> Instructions for the task
Sift the listing for lines that hold the string "computer" and pull them out.
=== Begin Enclosure ===
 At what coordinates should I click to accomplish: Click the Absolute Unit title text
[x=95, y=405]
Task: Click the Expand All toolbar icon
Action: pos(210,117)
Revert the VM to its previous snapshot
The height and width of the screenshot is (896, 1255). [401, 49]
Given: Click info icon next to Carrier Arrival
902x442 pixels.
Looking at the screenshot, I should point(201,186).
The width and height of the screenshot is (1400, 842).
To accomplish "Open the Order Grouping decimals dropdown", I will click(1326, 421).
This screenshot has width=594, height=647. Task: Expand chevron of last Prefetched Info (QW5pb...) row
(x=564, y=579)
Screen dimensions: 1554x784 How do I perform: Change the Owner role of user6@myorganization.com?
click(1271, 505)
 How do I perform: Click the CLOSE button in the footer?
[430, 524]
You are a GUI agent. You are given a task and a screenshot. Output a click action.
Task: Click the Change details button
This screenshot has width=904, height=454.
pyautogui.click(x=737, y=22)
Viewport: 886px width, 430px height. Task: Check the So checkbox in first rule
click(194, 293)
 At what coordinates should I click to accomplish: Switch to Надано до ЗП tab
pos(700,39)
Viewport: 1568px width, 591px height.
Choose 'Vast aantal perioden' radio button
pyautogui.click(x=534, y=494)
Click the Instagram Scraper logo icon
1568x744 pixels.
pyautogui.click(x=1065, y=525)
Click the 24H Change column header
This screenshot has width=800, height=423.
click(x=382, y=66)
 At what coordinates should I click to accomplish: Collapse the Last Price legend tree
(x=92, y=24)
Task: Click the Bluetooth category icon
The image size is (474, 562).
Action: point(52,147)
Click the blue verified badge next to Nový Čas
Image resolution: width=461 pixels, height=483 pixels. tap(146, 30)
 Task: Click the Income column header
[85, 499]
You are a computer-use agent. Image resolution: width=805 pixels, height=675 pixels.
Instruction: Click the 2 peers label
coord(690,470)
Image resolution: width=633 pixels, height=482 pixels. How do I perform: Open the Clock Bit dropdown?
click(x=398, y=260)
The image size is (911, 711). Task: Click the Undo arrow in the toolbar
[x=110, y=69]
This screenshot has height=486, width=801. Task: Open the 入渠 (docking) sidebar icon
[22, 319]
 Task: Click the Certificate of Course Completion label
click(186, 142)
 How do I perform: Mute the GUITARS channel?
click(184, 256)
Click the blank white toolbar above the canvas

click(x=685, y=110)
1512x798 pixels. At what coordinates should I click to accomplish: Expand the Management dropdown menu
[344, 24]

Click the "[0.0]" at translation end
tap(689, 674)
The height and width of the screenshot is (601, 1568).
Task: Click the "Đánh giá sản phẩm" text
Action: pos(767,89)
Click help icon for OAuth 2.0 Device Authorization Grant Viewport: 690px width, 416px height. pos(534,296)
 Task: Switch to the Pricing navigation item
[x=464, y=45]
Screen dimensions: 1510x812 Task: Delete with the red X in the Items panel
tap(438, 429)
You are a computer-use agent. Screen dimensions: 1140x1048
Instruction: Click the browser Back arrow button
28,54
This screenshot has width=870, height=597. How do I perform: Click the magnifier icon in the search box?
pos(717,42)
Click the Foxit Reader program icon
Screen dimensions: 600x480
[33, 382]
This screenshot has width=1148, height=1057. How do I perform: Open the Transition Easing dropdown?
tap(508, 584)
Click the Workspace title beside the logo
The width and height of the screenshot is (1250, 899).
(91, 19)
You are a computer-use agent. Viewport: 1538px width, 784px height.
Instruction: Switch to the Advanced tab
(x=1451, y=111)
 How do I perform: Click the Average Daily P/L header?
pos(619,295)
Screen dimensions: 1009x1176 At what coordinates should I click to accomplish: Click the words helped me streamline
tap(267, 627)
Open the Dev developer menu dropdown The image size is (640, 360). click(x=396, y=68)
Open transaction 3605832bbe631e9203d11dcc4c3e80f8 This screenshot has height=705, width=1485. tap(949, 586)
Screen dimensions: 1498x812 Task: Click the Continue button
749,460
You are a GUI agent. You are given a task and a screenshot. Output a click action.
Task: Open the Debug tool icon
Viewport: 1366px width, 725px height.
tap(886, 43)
=== End Enclosure ===
> Result of this task
You are a computer-use agent. Image resolution: width=805 pixels, height=675 pixels.
You are a computer-use agent. Screen dimensions: 1140x1048
You are a computer-use agent. Viewport: 1538px width, 784px height.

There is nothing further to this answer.